When temperatures rise, your utility bill doesn’t have to follow suit. Try these 10 tips to cut your summer energy use:

  • Work your thermostat. Electric thermostats can be programmed so that the A/C isn’t on when you don’t need it. Set the thermostat at 82° before you leave for work in the morning and at 77° when you get home.
  • Live off-peak. In many cities, electricity usage is calculated on a time-of-use rate. Go online and determine when your off-peak hours are and run your dishwasher, washing machine, and dryer at these times. Often, electricity rates are the lowest early in the morning, at night, and on the weekends.
  • Draft-proof.
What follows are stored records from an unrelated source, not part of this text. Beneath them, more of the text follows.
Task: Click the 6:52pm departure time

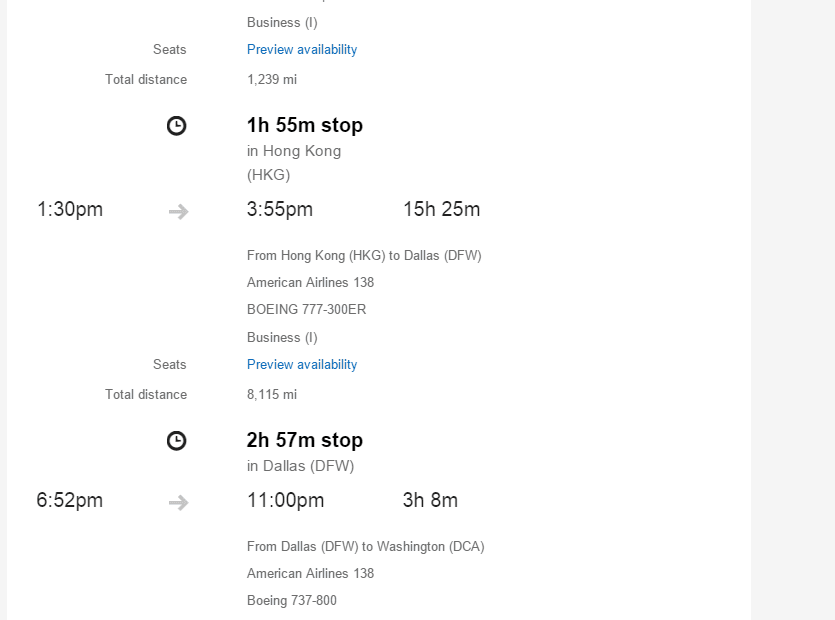Action: coord(70,500)
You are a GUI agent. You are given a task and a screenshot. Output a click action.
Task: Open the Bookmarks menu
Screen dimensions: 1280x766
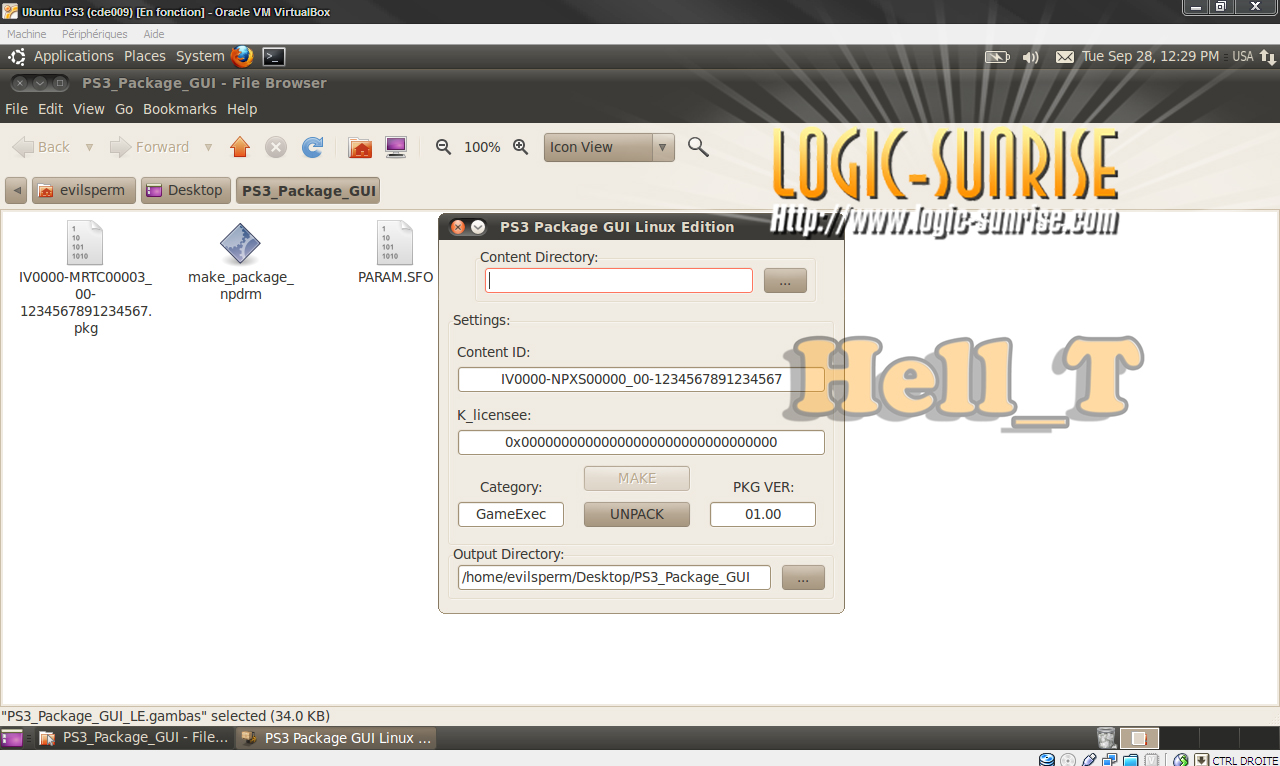(x=179, y=109)
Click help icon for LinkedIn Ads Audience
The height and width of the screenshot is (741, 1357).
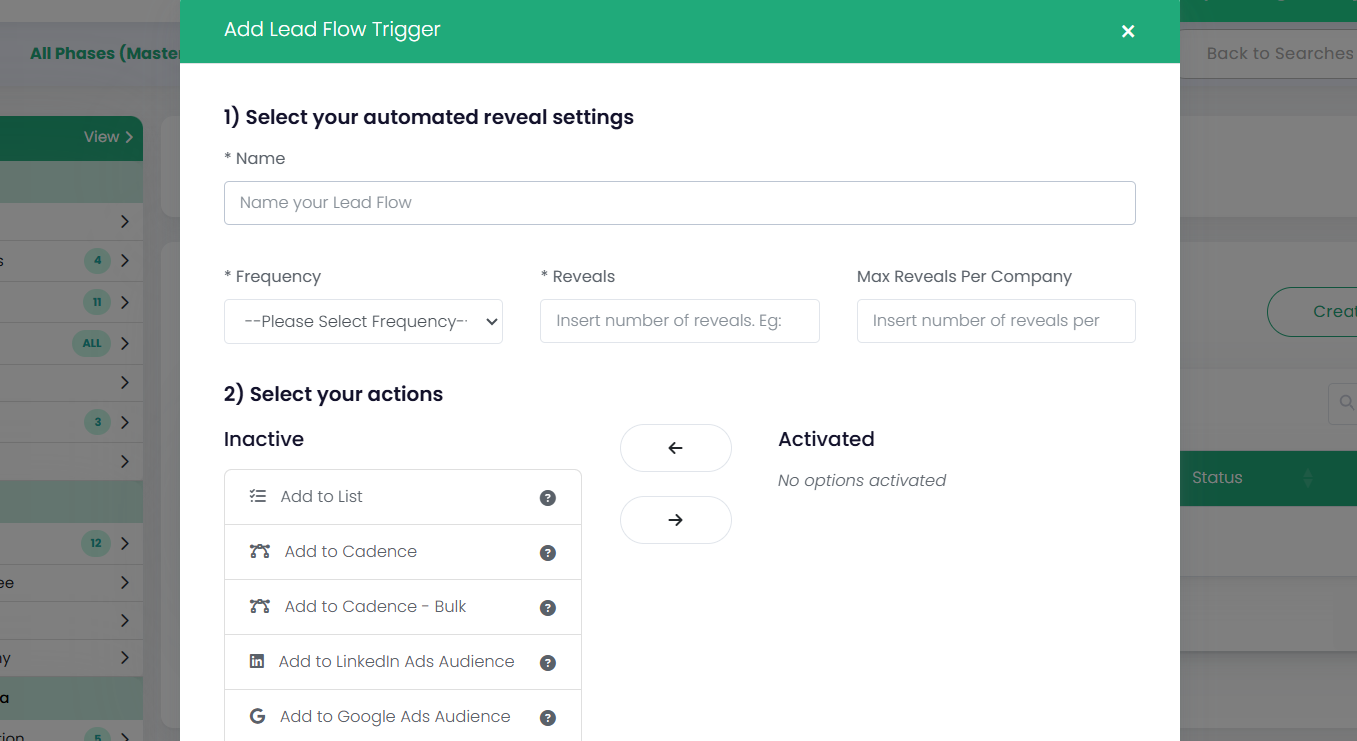coord(548,663)
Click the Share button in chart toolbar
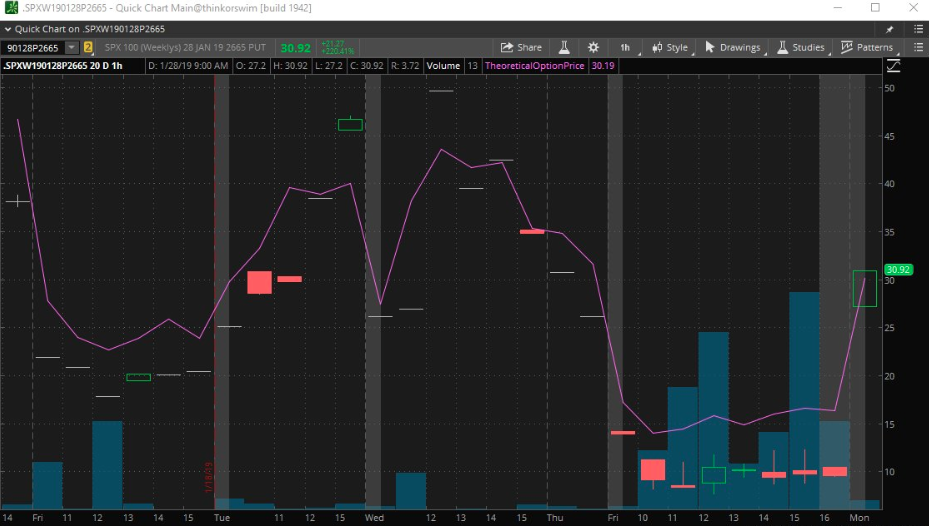 521,47
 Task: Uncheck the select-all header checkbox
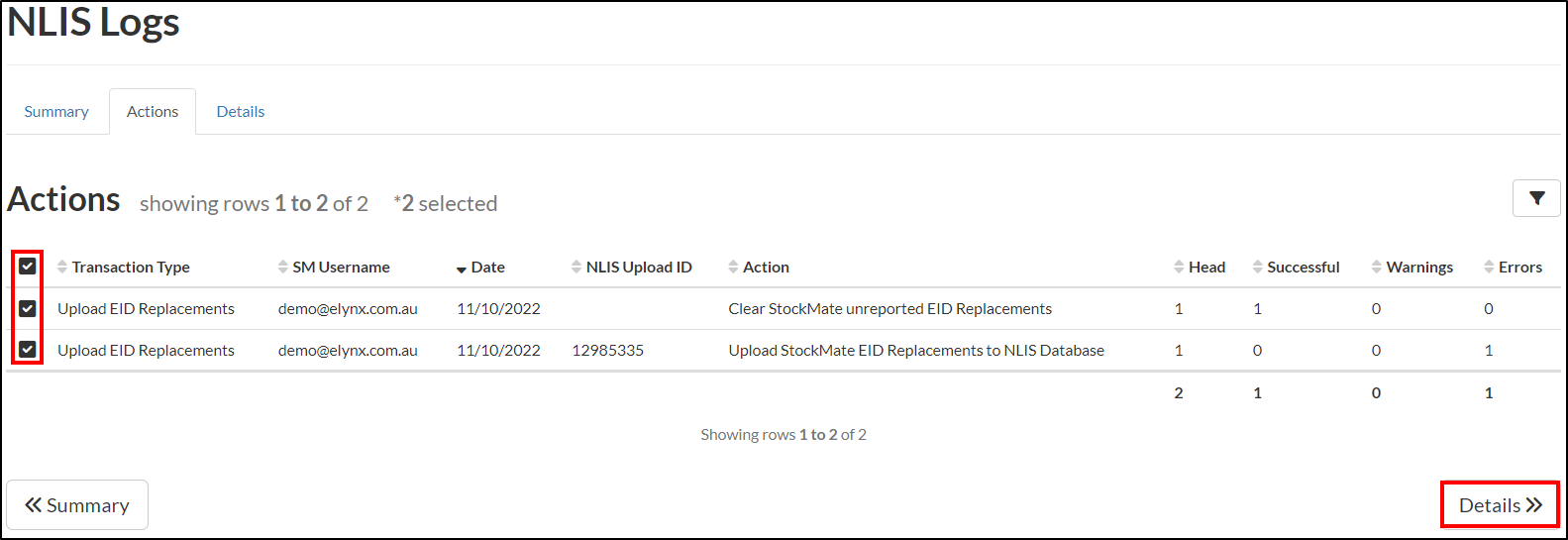28,267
Drafts in your homes are big energy wasters. Find out where air is escaping by performing a simple air-leak test. Take a piece of tissue and go through your entire house holding the tissue near windows and door frames, electrical outlets, baseboards, and other possible leakage locations. If the tissue moves, consider sealing in these gaps with caulking and weather stripping. The materials you need are relatively inexpensive and can reduce loss energy loss by up to 10%.
  • Keep the light out. Closing your blinds and curtains during the day can naturally cool your home by blocking heat that otherwise would have come in through your windows.
  • Improve your habits. Do you let the water run when you brush your teeth? Do you keep your fridge door open for a long time while you decide what to eat? Be aware of these bad habits and try to pick up a few good ones, including: taking shorter showers, turning off the lights when you leave the room, and watering the lawn at night.
  • Reduce your phantom load. Phantom load is the electricity consumed by a device when it is turned off. For example, your television, video game console, cable box, laptop, and cell phone chargers all suck up energy even when they’re not on. Ensure that these devices are unplugged when they’re not being used. Alternatively, plug them into a power bar and turn off the bar before you go to bed and when you leave for work in the morning.
  • Wash laundry efficiently. Becoming smarter about how you do your laundry not only saves you money, but it also protects valuable fresh-water resources. Roughly 90% of your washing machine’s energy consumption comes from heating water, so wash your laundry in cold water whenever possible. Loading the washer to its capacity at all times uses up less energy than washing two medium loads. Also, set your machine to the shortest wash time, and forgo the extra rinse cycle.
  • Hang your clothes to dry. The dryer is a huge source of energy. During the summer, hang your clothes outside to dry and/or dry them on a clothes rack indoors.
  • Lighten up with energy-efficient bulbs. The electricity used over the lifetime of a single incandescent bulb costs five to 10 times the original purchase price of the bulb itself. Replace your regular light bulbs with either Light Emitting Diode (LED) or Compact Fluorescent Lights (CFL) bulbs, which are more energy-efficient and longer lasting.
  • Get informed about your energy use. Understand the options you have available for managing your energy consumption, such as home energy monitors and other applications. And take advantage of the many rebates and incentives available from your government or utility.